I'd go one step further, "Make Something People are Asking For"

If you're making something people want, but don't yet know they want, you might be tempted to raise investment first.

If you're making something people are already asking for, you won't have much time for VCs. You'll be too busy fulfilling the customers who are knocking your doors down.

Sometimes it's nice to see someone say something that oughta go without saying.


> I'd go one step further, "Make Something People are Asking For"

How about "Make something people want to pay for".


Make something people will pay for.


First-mover disadvantage: customers sometimes believe they own the product and shouldn't have to pay for it, though. If it seems obvious, it will be devalued.

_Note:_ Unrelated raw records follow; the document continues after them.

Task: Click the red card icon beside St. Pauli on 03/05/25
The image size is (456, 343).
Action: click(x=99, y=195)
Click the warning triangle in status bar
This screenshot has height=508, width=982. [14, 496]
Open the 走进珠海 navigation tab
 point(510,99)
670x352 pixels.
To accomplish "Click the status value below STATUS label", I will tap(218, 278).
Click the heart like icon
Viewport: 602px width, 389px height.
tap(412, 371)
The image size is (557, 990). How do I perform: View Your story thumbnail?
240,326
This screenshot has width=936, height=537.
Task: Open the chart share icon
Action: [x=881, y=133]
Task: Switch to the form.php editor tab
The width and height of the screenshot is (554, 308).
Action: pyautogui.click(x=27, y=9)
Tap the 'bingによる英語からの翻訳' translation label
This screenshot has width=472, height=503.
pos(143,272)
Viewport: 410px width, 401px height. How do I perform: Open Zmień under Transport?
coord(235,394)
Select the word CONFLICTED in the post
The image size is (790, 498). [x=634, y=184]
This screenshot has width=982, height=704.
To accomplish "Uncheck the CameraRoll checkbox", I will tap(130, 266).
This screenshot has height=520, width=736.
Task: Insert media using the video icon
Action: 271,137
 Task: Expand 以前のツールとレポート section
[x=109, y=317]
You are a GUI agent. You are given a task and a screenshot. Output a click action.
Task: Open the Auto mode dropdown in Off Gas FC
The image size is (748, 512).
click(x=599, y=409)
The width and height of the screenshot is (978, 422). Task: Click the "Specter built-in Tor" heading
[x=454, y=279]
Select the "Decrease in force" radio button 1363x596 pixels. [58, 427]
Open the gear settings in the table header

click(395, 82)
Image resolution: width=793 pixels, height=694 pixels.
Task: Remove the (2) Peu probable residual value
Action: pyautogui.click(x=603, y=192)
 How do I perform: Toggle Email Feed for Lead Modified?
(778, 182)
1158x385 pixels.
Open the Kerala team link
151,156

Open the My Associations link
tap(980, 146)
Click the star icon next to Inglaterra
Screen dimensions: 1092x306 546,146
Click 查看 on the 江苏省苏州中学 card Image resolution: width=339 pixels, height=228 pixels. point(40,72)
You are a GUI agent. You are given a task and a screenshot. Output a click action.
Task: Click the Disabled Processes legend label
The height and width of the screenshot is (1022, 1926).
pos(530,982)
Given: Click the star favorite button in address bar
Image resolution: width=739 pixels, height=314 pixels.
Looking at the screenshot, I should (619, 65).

Thus the many companies which make something cool on the internet that's popular but hard to monetize.


I think a comment below really hit it on the head: "If you spend the same amount of effort chasing paying customers, as you do chasing VCs, you'll be able to pay all your bills and then some with your revenue."

I know some folks who spend years of their life (and more than that, in terms of its physiological and nervous impact, probably) chasing funding. If they just bothered to make small sales and steadily grow revenues - ideally, bt not necessarily recurring - during this period, they wouldn't need funding. And if they wanted it, they could get it on infinitely better terms, not because the VCs really care about how cash flow-positive they are (it's the marketability potential that impacts the valuation on exit in an acquisition, not concrete P/L--that matters more in IPO, which is really not practical for the moment), but because they really are in the position of not actually needing it to survive.


This is one of the best VC blog posts I've read in a while.


Click around. All the stuff from this guy is gold.


A great read indeed. I recommend Steve Blank's book for further reading on getting and developing customers: The Four Steps to the Epiphany - http://www.cafepress.com/kandsranch.58024175


The east coast Internet entrepreneurial road vs the west coast. The latter is much tougher!